I was using one A share at one point because that particular fund had no institutional share class. In that case after each buy the brokerage credited my account the amount of the front end load.

Just like there are bad funds, there are some bad advisors (ours is a CFP). But they are not all bad. Our portfolio gets results in the same range as the indexers year after year. I am not saying that active management is better than indexing. But I am not saying it is worse as long as it is done correctly.

Just for fun and comparison using real money and trying to remain objective, several years ago I did a 401K rollover to an IRA that is all at [pick your favorite online brokerage]. It is setup like a basic Bernstein portfolio as described in The Four Pillars of Investing (yes, I read the books) and that account and the actively managed ones perform about the same.
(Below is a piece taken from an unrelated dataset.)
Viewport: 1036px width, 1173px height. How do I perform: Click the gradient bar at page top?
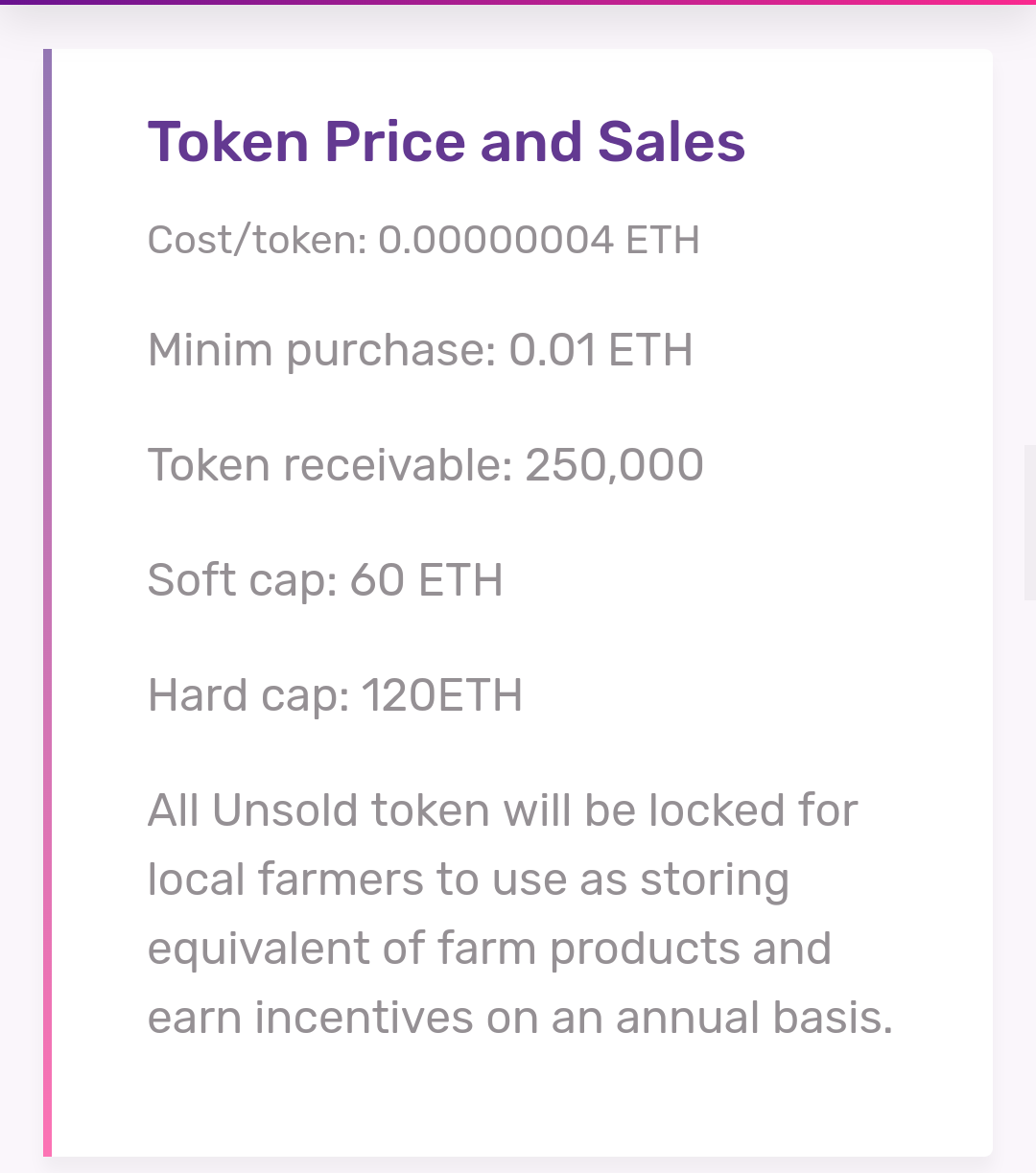pos(518,2)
Of course there are some fees associated with active management that are not present in the "indexed" account, but it is not about what you may have to pay in fees, but about overall returns after you have paid any fees. No?

This is a kind of take-your-pick thing.

If anybody wants to start an active management vs indexing war, please do it in a new thread. I might even participate.
Thanks for spending the time for a great reply. Sounds like a good plan. I remember hearing about offerings that sounded similar. Put in enough and get into instutuonal shares. Not sure who(financial organization) was going to offer it, I was involved in some of the IT infrastructure consulting .

You won't get an argument from me. Active/passive/equities/ETFs I do all. As long as it works for you, who am I to say. Actually returns like yours are attractive.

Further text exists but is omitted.